In the entries below, find the string "computer" and return each line holding it.
....................
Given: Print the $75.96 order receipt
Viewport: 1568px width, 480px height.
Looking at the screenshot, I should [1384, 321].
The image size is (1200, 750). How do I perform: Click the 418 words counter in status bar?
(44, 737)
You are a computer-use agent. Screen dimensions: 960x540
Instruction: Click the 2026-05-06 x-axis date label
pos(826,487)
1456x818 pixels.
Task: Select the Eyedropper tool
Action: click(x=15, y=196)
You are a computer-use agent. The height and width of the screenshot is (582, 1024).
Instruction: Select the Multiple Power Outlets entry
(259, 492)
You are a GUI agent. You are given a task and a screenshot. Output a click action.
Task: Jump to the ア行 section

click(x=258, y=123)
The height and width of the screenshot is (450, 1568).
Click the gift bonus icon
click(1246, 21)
....................
THE COMPLETED TASK -
You are a computer-use agent. Screen dimensions: 960x540
You are a computer-use agent. The height and width of the screenshot is (582, 1024).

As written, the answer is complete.